> _Supplied text_
┌──
Meanwhile, other British factors may well influence the upcoming US election...and not in Bush's favor. Also from the Guardian: "George Bush will be served notice today that the deep hostility towards him in Britain has reached the Blair inner circle, when the former minister Stephen Byers launches a bid to destabilise the president's re-election campaign next year. On the eve of Mr Bush's state visit to Britain, Mr Byers, an arch-Blairite, will set out proposals to help Democrats in key swing states if the White House refuses to abandon punitive trade sanctions against the UK. Acting with the tacit approval of Blair supporters, who were enraged when Mr Bush imposed tariffs on imports of British steel to shore up his vote, the former trade and industry secretary will call for sanctions to be imposed on four key marginal states which the president will need to win." The states and exports to be targeted include Floride (citrus products), Wisconsin (apples and paper), Tennessee (chemicals), and Iowa (agricultural equipment). Bush will howl about the turpitude of Brits -- foreigners! -- who try to influence the elections and politics of another nation, of course. When I learned of his high-profile Presidential plans to visit families of dead British soldier -- more photo ops -- while, at the same time, steadfastly ignoring the families and corpses of American soldiers, I realized there was no bottom against which the man's hypocrisy will come to rest. And, so, even as troops are poised in Afghanistan and Iraq, ousting leaders and constructing new governments, he will denounce British meddling in American affairs... Among the many things for which I cannot forgive Bush, high on the list is that he makes me long for Clinton.

Yesterday I mentioned the "hidden" provisions in HR 3077, an education bill. To continue along that theme.... Kent Snyder of the Liberty Committee has written a fine piece on a Medicare bill currently before the House. He writes, "The Medicare prescription-drug bill is 1,071 pages. Members of Congress will not get a copy of the bill until Wednesday or Thursday leaving them only one or two days to read, study and understand it before casting their vote on Friday or Saturday. Most House members were barred from the closed-door negotiations, even though special interests were consulted along the way. Summaries of parts of the bill are being slowly and selectively released to members of Congress, the media and the public by the staff of the committee that wrote it. We will have only a few days to learn, in fact, what is in those 1,071 pages." Kent provides a link at which you can protest such railroading.
└──
> _Supplied records_
┌──
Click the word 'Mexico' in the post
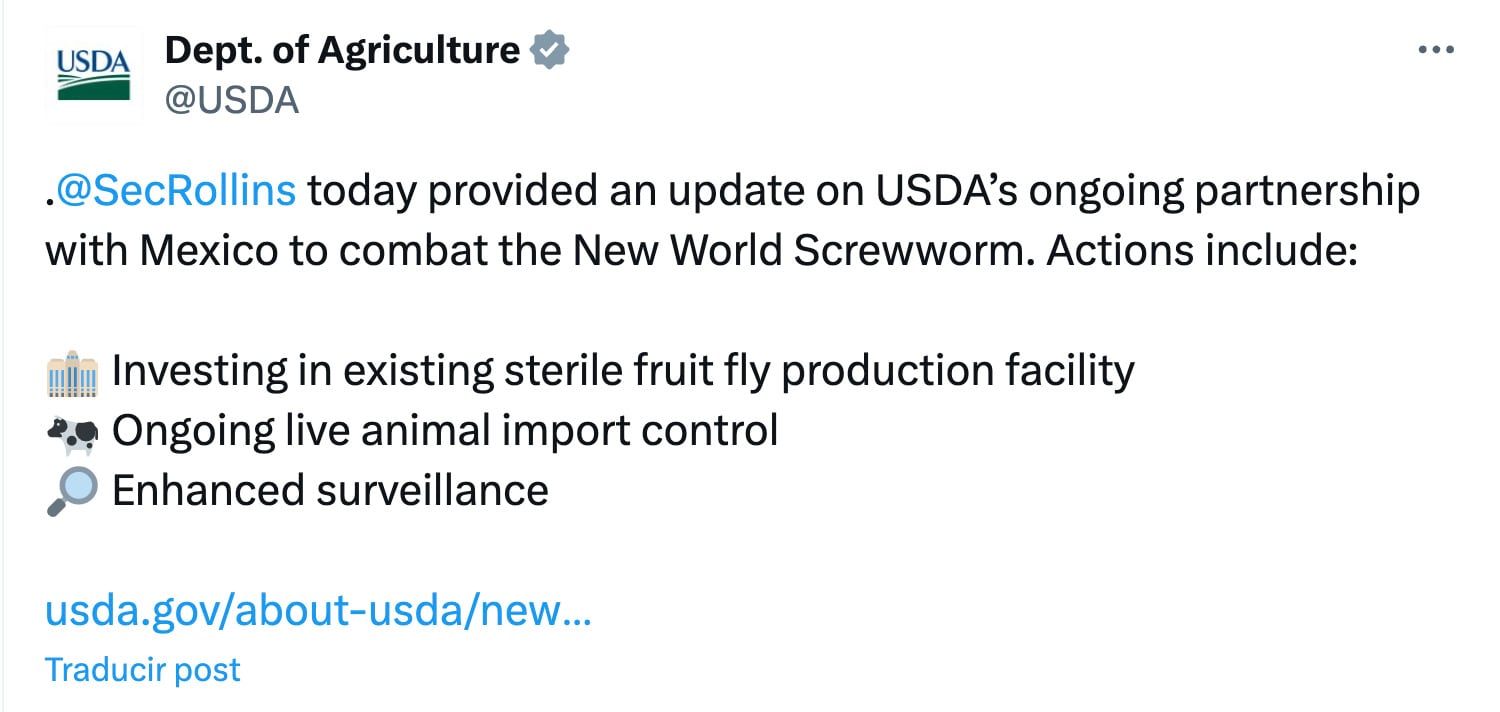 208,250
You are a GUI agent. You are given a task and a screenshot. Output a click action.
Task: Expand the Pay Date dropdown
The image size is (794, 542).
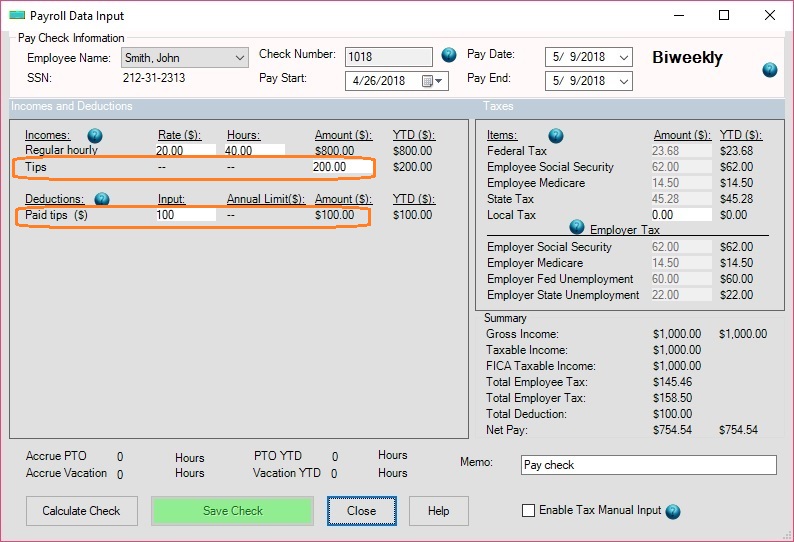(624, 57)
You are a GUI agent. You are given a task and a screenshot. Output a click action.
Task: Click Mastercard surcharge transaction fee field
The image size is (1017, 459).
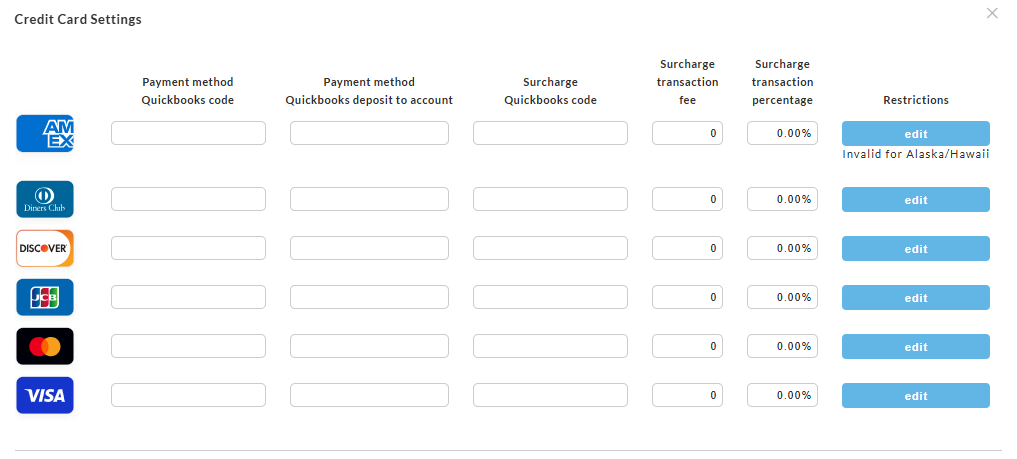(688, 346)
└──
> _Task details_
Answer from the blog post:
1. Which former minister is named as launching a bid against the president's re-election campaign?
2. What Iowa export does the blog post list as a target?
3. How many pages long is the Medicare prescription-drug bill?
Use only the blog post to answer; ignore the items.

> _Response_
1. Stephen Byers
2. Agricultural equipment
3. 1,071 pages